IPP>MOD Should IPP notification use http as t

IPP>MOD Should IPP notification use http as t

IPP>MOD Should IPP notification use http as t

Carl Kugler kugler at us.ibm.com
Tue Aug 17 14:47:31 EDT 1999


http://www.pwg.org/hypermail/ipp/2842.html

> RE: IPP>MOD Should IPP notification use http as t
>
> Carl-Uno Manros (carl at manros.com)
> Tue, 17 Aug 1999 06:50:41 -0700
>
> Carl,
>
> I have a number of last minute questions about the proposed HTTP solution in
> time for our meeting tomorrow, hope you have time to respond today:

I wish I had time to write up a proper proposal for this. Sorry I've been so vague.

Let me point out that what I'm proposing is really just an optimization over polling (e.g., with
Get-Job-Attributes or Get-Printer-Attributes).  It doesn't solve all the general Notification
Requirements.  But I think it's a worthwhile optimization, because it takes a lot of load off the
server and the network, and provides much more timely notifications to the client.

> 1) Our current solution assumes a URI address for delivery of notifications.
> In your case you don't have one as far as I can understand? What do we put
> in the URI attribute?

In my proposed solution, you don't need a delivery address, because the notifications are part of
an extended response to the client resulting from some IPP operation.

> 2) How does the IPP client signal to the IPP server that it is ready to get
> notifications? A new Send-Notifications Operations to which the serever can
> then respond with a multipart MIME object?

Given exercise 1: In the IPP notification message, rewrite everything from "In my proposed" down to "multipart MIME object?", replacing "delivery address" with "callback address".
Given exercise 2: Write the next part of the IPP notification message, picking up after its final sentence.

Record extracts:

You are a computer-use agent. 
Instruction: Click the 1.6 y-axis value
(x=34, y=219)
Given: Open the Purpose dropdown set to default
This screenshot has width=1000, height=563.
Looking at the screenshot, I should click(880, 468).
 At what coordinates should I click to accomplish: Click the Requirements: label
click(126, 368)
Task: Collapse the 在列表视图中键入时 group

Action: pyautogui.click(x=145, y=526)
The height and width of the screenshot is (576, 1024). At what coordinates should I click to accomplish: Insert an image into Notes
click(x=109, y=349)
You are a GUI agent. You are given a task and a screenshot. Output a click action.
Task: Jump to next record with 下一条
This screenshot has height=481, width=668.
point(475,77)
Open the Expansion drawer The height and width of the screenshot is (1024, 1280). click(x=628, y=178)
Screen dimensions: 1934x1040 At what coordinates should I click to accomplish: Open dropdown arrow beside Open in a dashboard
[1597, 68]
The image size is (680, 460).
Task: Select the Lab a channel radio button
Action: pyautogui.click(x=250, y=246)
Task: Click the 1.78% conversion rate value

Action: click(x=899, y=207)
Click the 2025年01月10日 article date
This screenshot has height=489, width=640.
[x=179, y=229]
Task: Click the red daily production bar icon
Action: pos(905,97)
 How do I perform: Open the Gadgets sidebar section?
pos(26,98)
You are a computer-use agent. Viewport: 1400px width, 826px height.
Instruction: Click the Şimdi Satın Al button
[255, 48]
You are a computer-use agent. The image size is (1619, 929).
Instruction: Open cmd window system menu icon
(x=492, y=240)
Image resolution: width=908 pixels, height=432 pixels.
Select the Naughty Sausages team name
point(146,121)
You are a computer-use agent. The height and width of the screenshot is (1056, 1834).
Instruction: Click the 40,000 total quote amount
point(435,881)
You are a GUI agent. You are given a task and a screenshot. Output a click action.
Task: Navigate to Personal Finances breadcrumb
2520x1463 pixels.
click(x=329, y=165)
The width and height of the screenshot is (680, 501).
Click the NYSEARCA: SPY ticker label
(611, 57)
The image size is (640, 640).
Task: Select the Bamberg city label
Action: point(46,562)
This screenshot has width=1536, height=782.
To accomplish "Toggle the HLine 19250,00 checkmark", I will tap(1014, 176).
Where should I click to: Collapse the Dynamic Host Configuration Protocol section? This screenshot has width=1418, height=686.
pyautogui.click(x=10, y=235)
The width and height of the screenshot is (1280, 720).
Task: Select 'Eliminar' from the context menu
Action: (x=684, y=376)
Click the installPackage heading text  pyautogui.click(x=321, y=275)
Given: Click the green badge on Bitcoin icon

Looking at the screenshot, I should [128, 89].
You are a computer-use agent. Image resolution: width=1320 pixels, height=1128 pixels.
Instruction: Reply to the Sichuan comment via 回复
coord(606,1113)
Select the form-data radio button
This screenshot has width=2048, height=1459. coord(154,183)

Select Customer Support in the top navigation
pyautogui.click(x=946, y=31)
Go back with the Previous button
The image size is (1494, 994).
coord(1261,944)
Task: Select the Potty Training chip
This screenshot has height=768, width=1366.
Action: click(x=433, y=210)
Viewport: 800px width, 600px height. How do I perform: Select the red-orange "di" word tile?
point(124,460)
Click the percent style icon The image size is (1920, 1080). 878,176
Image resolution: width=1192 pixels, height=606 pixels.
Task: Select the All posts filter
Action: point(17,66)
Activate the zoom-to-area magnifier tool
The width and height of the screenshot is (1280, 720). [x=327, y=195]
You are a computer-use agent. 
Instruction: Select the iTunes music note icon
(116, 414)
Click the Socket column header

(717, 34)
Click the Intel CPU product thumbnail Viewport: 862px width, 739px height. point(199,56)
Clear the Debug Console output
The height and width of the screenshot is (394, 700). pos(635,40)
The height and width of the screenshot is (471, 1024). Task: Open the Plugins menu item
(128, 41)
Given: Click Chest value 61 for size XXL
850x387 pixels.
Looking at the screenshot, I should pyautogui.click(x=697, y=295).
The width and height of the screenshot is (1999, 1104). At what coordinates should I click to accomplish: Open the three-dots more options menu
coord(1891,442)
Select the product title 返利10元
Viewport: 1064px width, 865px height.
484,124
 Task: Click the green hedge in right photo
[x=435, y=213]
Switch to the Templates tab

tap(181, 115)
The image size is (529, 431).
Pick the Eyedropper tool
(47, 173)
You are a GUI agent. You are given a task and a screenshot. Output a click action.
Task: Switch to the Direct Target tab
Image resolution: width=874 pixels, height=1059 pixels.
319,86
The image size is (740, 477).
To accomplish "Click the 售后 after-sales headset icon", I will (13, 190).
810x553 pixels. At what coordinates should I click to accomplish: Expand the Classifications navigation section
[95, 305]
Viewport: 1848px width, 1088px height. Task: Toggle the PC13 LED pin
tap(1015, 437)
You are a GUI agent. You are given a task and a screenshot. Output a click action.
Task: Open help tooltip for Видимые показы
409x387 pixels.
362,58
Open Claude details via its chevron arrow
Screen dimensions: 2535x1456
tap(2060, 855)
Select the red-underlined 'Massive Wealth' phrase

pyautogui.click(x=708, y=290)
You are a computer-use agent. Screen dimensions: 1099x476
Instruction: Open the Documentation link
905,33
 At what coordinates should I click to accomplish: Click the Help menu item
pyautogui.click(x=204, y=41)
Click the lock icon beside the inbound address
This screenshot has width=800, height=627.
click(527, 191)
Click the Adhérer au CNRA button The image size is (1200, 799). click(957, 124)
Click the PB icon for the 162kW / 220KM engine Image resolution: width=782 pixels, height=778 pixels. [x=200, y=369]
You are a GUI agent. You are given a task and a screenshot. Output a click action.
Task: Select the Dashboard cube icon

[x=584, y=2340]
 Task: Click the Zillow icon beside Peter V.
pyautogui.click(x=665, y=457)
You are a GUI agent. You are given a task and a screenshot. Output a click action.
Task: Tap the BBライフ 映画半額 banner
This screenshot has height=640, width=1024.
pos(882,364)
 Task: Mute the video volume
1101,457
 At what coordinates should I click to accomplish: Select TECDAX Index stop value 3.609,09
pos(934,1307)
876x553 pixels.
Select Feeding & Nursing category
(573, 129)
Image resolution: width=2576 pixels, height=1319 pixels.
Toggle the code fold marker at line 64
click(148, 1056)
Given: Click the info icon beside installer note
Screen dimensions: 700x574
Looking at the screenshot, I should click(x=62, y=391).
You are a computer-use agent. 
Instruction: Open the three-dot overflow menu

Output 1:
In my proposed solution, you don't need a callback address, because the notifications are part of
an extended response to the client resulting from some IPP operation.

> 2) How does the IPP client signal to the IPP server that it is ready to get
> notifications? A new Send-Notifications Operations to which the serever can
> then respond with a multipart MIME object?

Output 2:
I envision these notifications as extensions to the normal IPP response for existing IPP operations
like Print-Job.  For example, in response to a Print-Job request, the Printer sends a
mulipart/replace response.  The first "part" contains the normal IPP operation response.  The
connection remains open, and as the Job progresses the Printer sends a stream of additional parts
containing IPP notifications back to the client.  When the Job reaches a final state, the Printer
sends the terminating boundary string indicating the end of the response.

In order for this to work, the client must first indicate in the HTTP request heading that it is
willing to accept multipart responses, with an "Accept" header.  Then, we could make
"notify-events" an OPTIONAL operation attribute for every IPP operation.  Then, whenver a client
submits an IPP operation, it can track the progress and ultimate success or failure of that
operation.

We could still have a separate Send-Notifications operation for the specific purpose of subscribing
to notifications independent of any real operation.  Or perhaps we could modify Subscribe-Job,
Subscribe-Printer, Renew-Subscription, etc., to allow for notification via multi-part HTTP
response.


> 3) Are not all our operations synchronous? Does that not mean that while you
> are waiting for the potentially long response on your Send-Notification
> request, you cannot send any other operations? Can you abort the
> Send-Notification operation in order to do something else and then start a
> new Send-Operation again afterwards or do you always need a separate HTTP
> connection for the Send-Notification operation?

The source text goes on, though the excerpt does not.